I've wrote about this before, but have you ever noticed when you try and use your cell phone to just make a call and nothing happens? You know you didn't fat-finger the number incorrectly. You watched your phone saying it was dialing "Steven" but it won't go through.
Frustration sets in. You start to want to throw it Doug Flutie-style. (Editors note, we don't condone throwing your phone like the once-great Quarterback but if you ever need insurance, we have it.)

A new report on global technology development by the International Telecommunication Union found that there were 6 billion mobile subscriptions at the end of 2011 — 7 billion people inhabit Earth. China and India top the charts having around 1 billion subscriptions each.
The number of mobile subscriptions is double the number of Internet subscriptions — there are 2.3 billion. Double - yikes!
One of the reasons is that people have switched to browsing the internet more on their cell phones than by using standard internet-subscription services. Between 2008 and 2011 the cost of fixed-telephone, mobile-cellular, and fixed-broadband Internet services dropped 30 percent. Fixed-Internet saw the largest drop, with the costs dropping 75 percent.

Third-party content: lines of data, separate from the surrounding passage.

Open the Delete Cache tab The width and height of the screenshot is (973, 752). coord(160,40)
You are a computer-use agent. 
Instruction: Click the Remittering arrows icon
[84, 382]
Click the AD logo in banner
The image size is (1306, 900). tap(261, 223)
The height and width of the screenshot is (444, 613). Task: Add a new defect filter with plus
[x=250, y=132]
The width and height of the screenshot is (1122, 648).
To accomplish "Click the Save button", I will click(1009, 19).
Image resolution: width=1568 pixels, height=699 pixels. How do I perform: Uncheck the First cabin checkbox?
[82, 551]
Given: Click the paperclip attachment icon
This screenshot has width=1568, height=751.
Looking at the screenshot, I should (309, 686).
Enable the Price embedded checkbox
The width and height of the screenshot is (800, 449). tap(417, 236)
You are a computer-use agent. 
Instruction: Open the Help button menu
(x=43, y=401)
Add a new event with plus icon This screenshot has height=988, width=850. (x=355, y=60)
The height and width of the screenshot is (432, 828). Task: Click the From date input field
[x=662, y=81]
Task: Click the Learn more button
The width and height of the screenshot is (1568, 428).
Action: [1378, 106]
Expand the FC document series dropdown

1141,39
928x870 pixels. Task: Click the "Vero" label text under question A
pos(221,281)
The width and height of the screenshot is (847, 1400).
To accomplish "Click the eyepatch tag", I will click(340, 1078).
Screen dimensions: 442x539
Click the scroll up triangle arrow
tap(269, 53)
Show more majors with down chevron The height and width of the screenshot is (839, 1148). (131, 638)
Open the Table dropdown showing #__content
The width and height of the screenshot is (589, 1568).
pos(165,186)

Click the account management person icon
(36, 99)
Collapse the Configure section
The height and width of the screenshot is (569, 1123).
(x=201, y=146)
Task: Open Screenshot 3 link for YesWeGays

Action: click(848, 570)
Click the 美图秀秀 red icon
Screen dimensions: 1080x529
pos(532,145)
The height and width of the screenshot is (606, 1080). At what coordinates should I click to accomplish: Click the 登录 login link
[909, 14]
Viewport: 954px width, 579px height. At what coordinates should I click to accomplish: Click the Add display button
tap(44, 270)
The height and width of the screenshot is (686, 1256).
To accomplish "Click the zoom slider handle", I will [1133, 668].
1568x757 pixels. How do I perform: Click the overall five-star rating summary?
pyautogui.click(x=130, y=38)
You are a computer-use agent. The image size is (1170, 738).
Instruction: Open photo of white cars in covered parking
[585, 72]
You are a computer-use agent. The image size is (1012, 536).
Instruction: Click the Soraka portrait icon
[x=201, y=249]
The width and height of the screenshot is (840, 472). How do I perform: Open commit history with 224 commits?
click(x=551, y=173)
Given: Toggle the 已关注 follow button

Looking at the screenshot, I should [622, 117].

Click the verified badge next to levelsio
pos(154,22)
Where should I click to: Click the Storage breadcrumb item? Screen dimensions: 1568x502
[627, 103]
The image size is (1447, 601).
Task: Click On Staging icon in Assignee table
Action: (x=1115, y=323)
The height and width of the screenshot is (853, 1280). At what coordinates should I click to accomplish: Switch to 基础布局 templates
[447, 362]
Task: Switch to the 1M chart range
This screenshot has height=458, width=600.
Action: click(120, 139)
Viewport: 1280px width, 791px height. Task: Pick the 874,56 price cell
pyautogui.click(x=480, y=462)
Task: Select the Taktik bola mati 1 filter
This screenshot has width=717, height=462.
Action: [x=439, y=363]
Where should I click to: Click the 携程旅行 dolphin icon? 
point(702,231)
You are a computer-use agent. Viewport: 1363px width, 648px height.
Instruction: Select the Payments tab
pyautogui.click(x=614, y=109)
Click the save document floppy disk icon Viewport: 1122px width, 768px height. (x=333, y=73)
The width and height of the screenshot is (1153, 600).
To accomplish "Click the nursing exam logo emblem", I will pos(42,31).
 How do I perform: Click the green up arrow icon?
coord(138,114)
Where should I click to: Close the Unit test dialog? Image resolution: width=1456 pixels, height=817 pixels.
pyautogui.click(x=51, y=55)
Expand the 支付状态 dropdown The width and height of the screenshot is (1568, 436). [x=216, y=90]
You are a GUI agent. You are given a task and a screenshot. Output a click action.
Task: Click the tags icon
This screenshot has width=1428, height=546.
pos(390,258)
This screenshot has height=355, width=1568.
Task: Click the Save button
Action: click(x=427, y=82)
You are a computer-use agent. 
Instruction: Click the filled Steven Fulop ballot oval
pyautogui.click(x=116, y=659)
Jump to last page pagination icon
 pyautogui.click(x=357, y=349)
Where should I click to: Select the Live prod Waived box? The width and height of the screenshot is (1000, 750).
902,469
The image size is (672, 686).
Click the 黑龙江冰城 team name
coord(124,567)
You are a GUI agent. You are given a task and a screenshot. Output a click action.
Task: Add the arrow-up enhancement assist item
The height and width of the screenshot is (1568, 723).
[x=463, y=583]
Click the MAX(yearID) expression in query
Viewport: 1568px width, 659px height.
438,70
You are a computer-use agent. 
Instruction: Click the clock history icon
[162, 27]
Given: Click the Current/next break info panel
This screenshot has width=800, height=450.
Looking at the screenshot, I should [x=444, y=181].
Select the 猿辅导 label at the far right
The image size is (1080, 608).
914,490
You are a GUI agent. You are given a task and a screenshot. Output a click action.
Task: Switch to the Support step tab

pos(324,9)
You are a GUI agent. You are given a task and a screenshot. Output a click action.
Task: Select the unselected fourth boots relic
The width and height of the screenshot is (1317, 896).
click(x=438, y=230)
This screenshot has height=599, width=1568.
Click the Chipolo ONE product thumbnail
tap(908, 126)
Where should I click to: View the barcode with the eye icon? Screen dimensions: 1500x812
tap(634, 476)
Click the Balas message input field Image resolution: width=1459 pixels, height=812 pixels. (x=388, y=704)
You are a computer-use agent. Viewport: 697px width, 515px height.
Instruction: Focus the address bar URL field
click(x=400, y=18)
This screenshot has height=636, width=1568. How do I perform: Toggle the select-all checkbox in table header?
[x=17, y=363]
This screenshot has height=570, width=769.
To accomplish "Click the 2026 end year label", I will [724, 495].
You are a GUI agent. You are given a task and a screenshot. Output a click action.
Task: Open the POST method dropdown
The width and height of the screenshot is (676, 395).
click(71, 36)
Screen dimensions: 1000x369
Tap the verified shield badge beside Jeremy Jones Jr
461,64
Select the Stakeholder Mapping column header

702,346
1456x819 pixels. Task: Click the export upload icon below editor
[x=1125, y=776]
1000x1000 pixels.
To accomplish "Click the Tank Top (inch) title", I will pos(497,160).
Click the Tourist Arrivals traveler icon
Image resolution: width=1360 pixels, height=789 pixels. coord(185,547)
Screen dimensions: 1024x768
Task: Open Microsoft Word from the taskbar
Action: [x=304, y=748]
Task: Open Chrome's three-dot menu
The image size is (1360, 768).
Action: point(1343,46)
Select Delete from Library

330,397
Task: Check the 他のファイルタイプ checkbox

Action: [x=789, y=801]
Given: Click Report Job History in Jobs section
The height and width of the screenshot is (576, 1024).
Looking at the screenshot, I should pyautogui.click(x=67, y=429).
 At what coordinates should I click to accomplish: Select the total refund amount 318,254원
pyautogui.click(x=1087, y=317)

In the last 12 months mobile broadband has increased 40 percent globally and 78 percent in developing countries.
What does all of this mean? It means that the growing trend of internet users aren't browsing their favorite sites sitting in front of a computer. They are using a mobile device, i.e. iPhone, Smartphone, Tablet, etc.
In my humble opinion, the stats are only going to increase. And hopefully, this increase will eventually be a result of fixed-broadband internet services lowering their costs.
Excuse me, I must get back to being on my phone.